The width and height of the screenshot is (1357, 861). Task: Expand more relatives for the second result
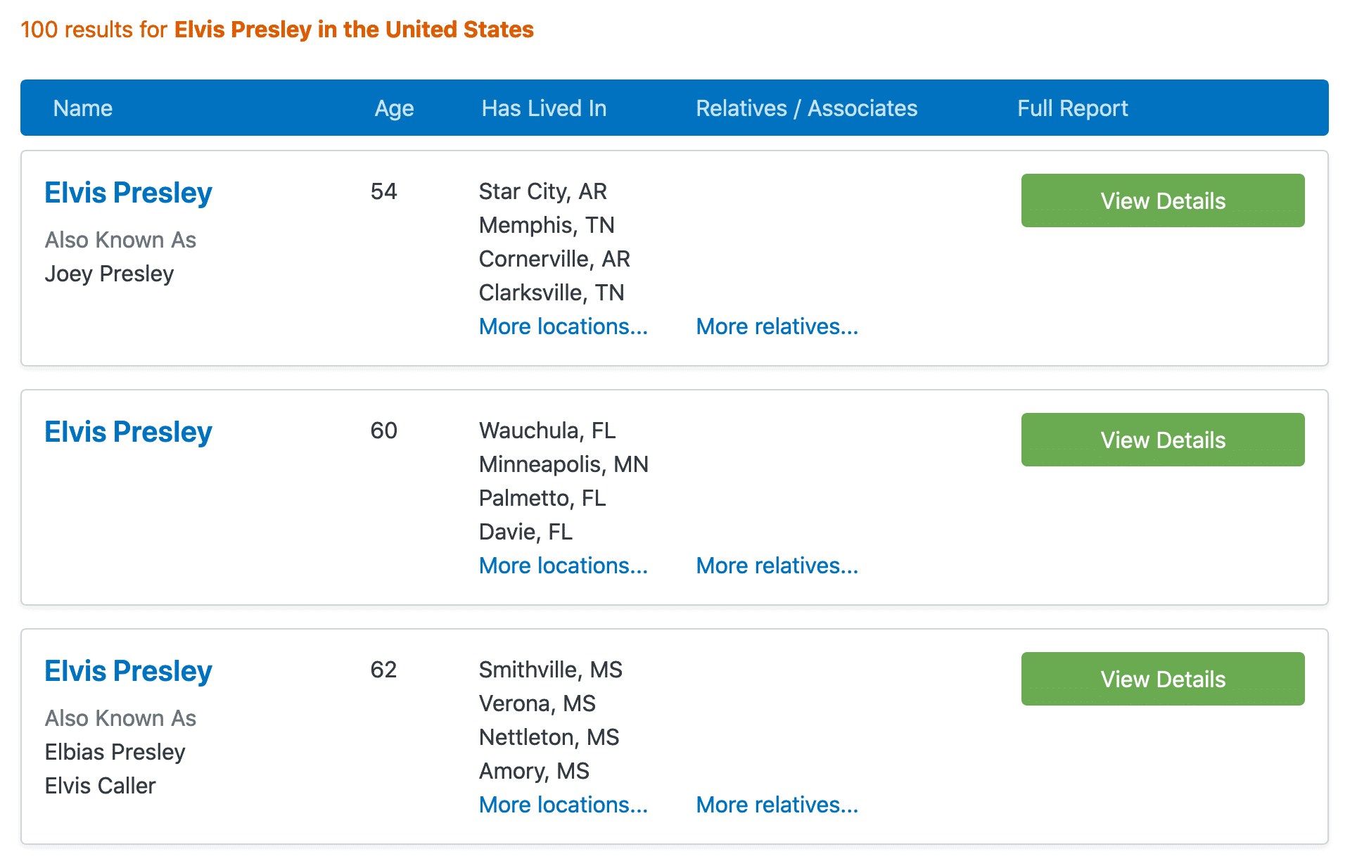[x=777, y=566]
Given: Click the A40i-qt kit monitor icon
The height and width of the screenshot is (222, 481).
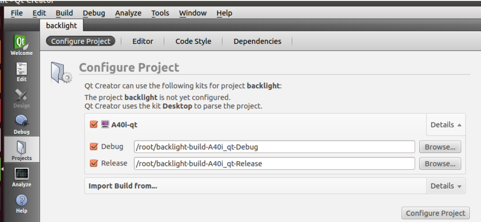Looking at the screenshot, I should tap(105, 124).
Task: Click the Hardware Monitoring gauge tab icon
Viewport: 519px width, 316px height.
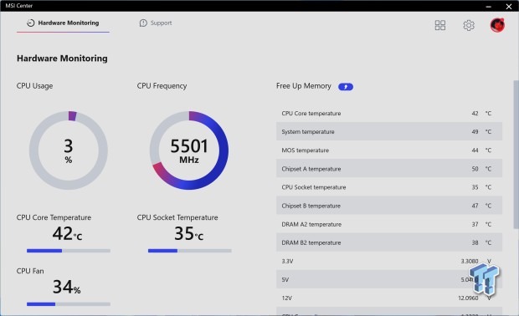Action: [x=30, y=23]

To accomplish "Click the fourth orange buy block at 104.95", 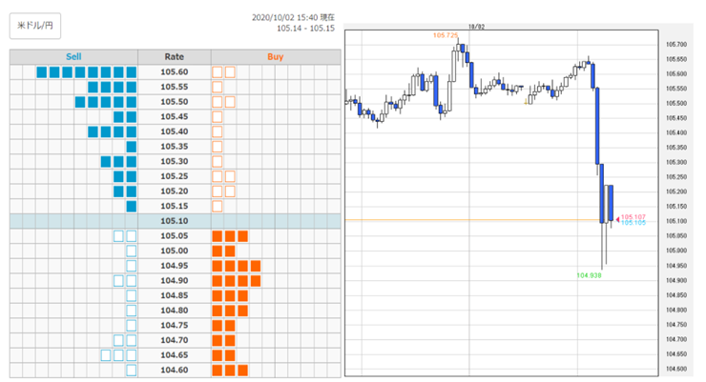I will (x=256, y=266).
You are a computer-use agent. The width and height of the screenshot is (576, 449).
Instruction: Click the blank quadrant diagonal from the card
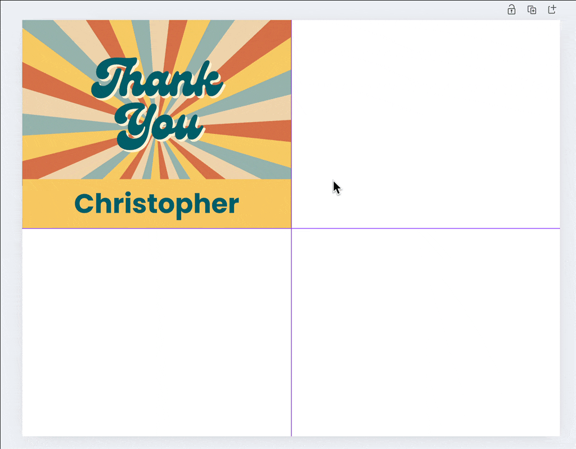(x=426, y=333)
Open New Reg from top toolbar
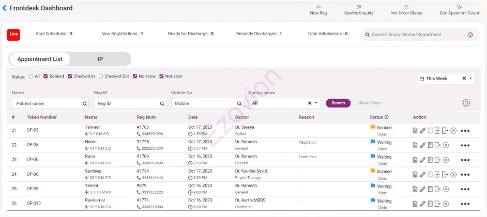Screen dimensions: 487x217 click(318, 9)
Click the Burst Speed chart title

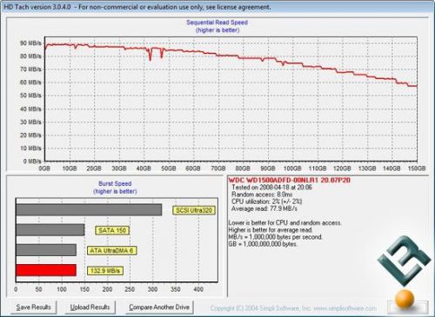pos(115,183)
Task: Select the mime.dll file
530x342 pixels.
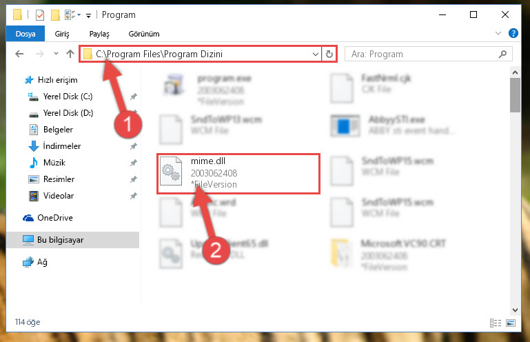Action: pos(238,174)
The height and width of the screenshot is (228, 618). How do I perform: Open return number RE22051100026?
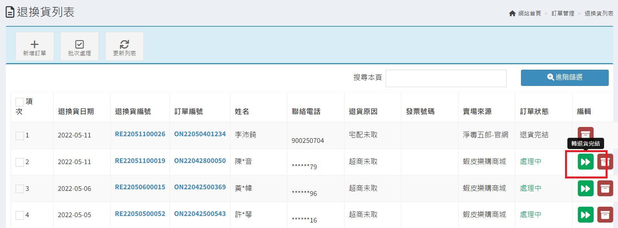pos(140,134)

AIM OF THE TASK: Find the line that contains "The height and width of the screenshot is (228, 618).", then write out that line and every line after it through the end of the records, exactly. Leave the pictures out.

RESULT OF THIS TASK:
The height and width of the screenshot is (228, 618). How do I perform: Open return number RE22051100026?
pos(140,134)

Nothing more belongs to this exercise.